Input records Block Start
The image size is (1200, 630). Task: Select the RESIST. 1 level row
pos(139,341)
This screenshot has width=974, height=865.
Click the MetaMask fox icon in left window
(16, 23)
Input records Block End
Input records Block Start
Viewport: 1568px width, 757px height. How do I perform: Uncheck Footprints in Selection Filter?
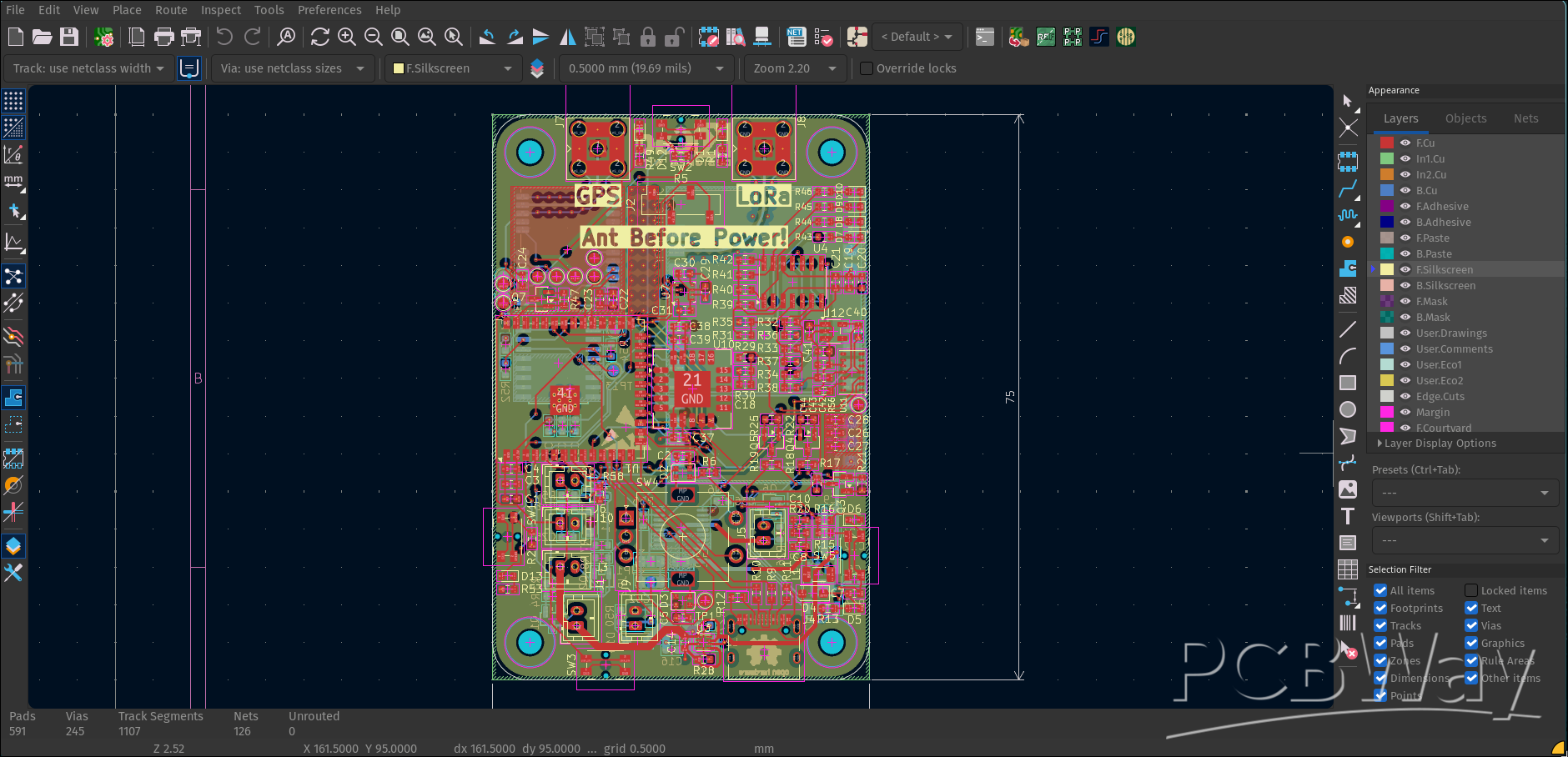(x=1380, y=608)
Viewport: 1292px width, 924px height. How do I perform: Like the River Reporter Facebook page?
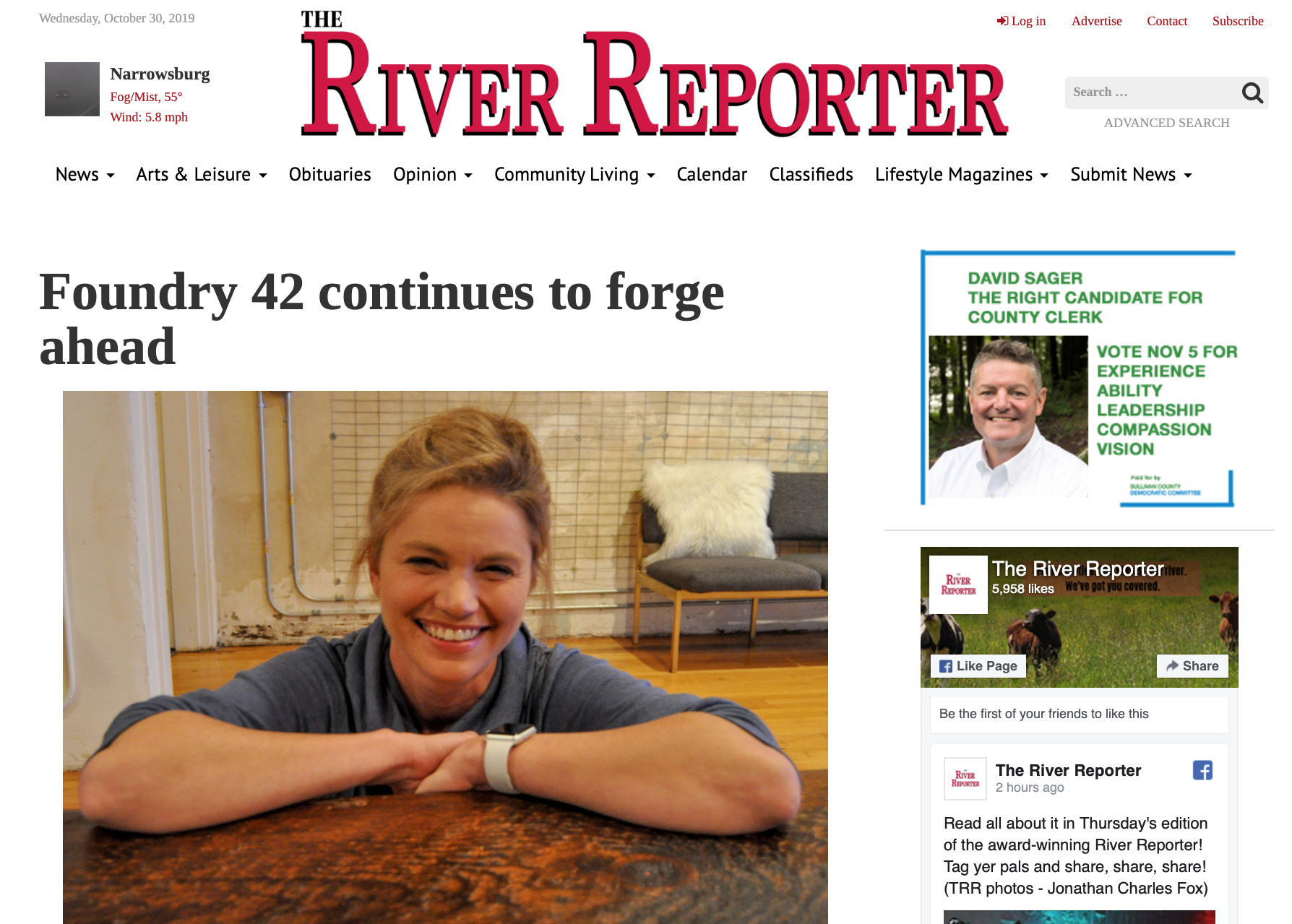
Input records Block End
Problem:
What to print is the stretch of entries from the line with "Viewport: 1568px width, 757px" up to and including the line with "Viewport: 1292px width, 924px". Please print it exactly and leave out the pictures.

Response:
Viewport: 1568px width, 757px height. How do I perform: Uncheck Footprints in Selection Filter?
(x=1380, y=608)
Viewport: 1292px width, 924px height. How do I perform: Like the River Reporter Facebook page?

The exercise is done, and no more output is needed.